The effect of lawmakers’ action extends beyond the savings, said Andrews, 22, a second-year student who plans to transfer to the University of Washington to study environmental science.
“It may not seem like much, but this bodes well not only for the state, but for the nation,” she said. “This is a very historic decision, and I am eager to see how the rest of the nation reacts to it.”
Students enrolled at four-year universities will enjoy a larger reduction in the next two school years. The law calls for a drop of 15 percent at the UW and Washington State University and 20 percent at the three regional universities and The Evergreen State College.
The budget provides colleges and universities with enough money to backfill lost tuition revenue.
After 2016, tuition could climb at all two- and four-year colleges. But it can’t go up more than the annual average percentage growth in the median hourly wage for Washington for the previous 14 years.
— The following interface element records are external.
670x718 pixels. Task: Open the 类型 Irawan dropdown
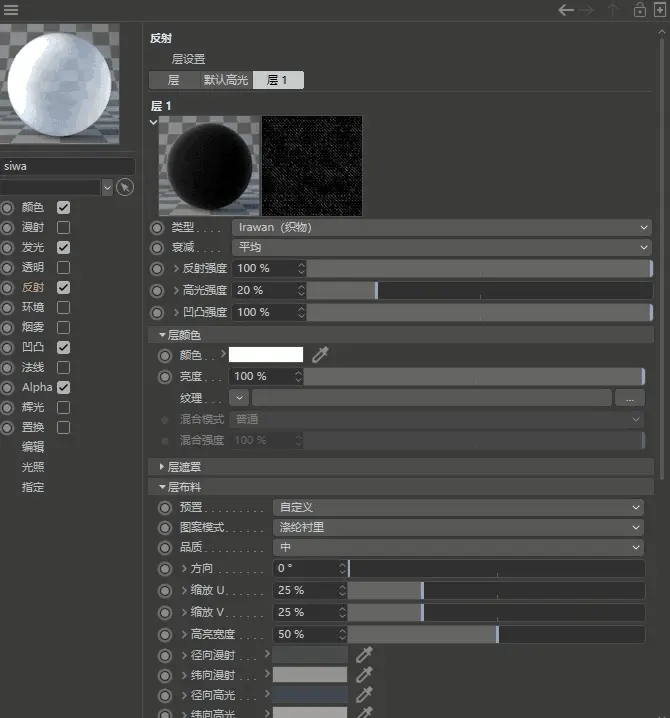441,228
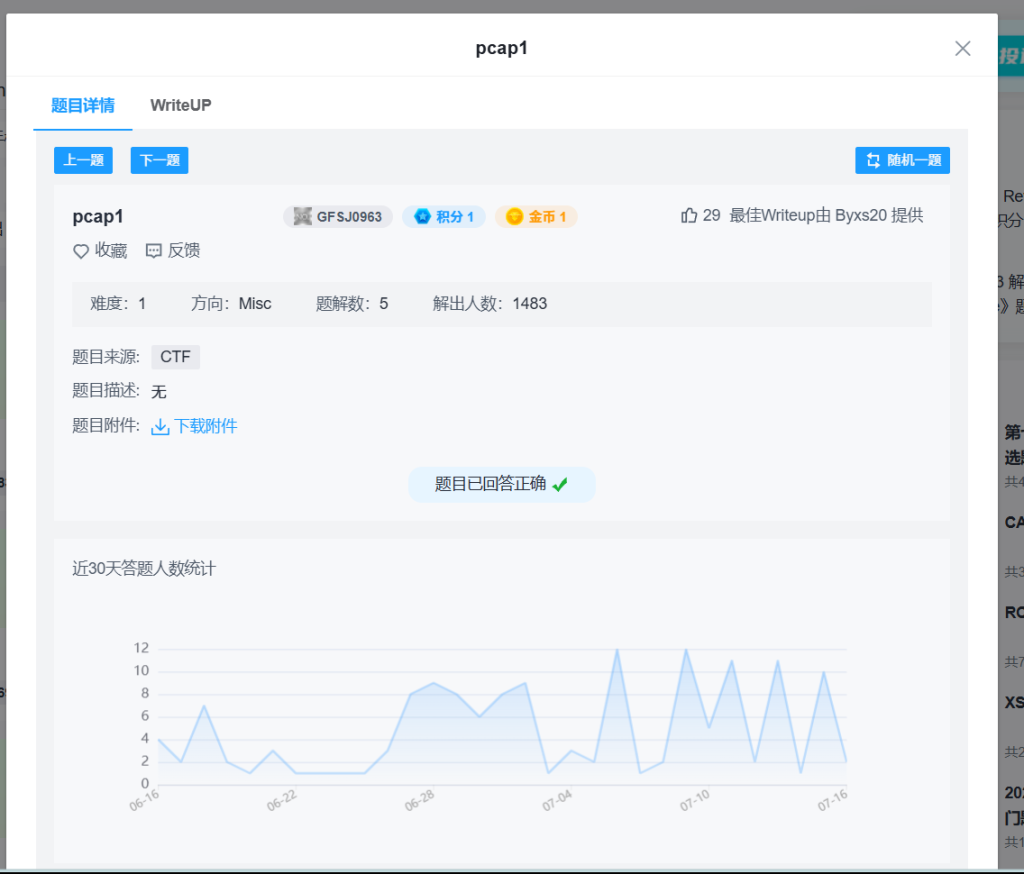Click the 07-10 date label on chart
Viewport: 1024px width, 874px height.
pos(694,799)
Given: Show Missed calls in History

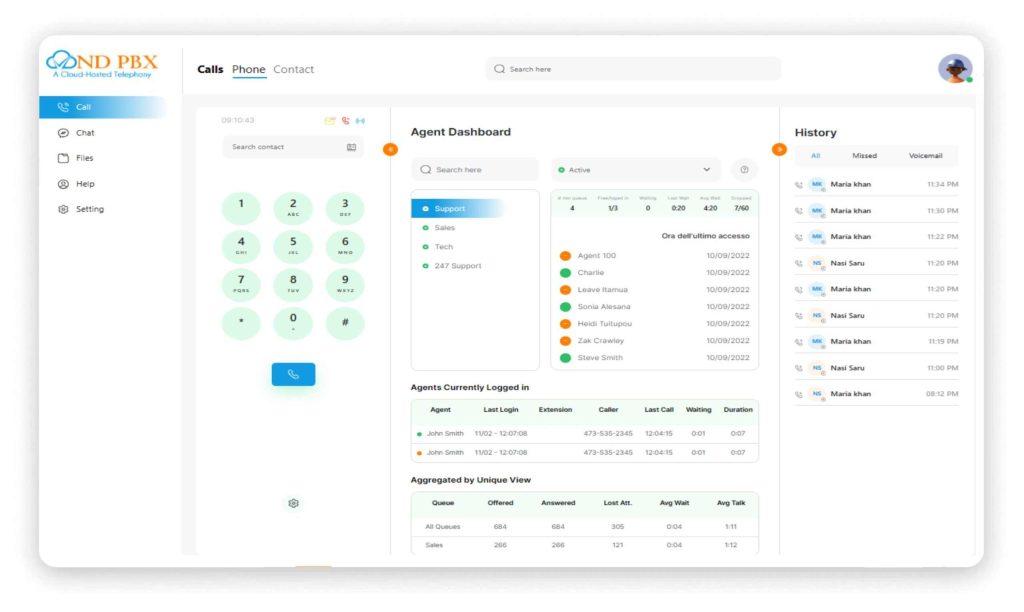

Today, that calculation would be 2.1 percent, according to an analysis prepared for lawmakers.
Even so, the price of college has been significantly reset, said the leader of the Senate Republican Caucus which championed the change.
“Today’s college students will leave college with lower tuition than when they started,” said Senate Majority Leader Mark Schoesler, R-Ritzville. “That’s just unthinkable when just a few short years ago we were worried about how much it would grow.”
Edmonds Community College President Jean Hernandez said she’s never seen the price of college drop in her 35 years in higher education.
“I think it is huge, it is monumental,” she said. “A couple hundred bucks a year for students can make quite a difference.”
She and Everett Community College President David Beyer said they hope it portends a new era of increased state spending in higher education following years of recession-driven cuts.
Making college more affordable and accessible is critically important but the loss of those dollars has made it hard to ensure students are offered the programs they want and need, EvCC President David Beyer said.
“In the bigger picture, are we now going to be re-investing in higher education because for so long we have been disinvesting,” he said.
For a period, it didn’t look like community college students would see tuition reduced.
Initially, Republican lawmakers proposed to freeze tuition at the two-year schools while slashing it 25 percent at public four-year universities. It wasn’t until the crafting of the final budget deal in late June that lawmakers agreed to extend the savings to the two-year schools.
Marty Brown, executive director of the state Board of Community and Technical Colleges, said he kept asking lawmakers to include the system as a matter of fairness.
“All in all it’s a step in the right direction,” he said. “I thought it was a big deal when they froze (tuition) in the last budget. We’d have been perfectly satisfied with a freeze but (the cut) is a plus for our students.”
Sen. Barbara Bailey, R-Oak Harbor, chairwoman of the Senate Higher Education Committee, lauded the final result.
“I am totally excited about lowering tuition across the board,” she said. “It’s always been my goal to make college as affordable as possible.”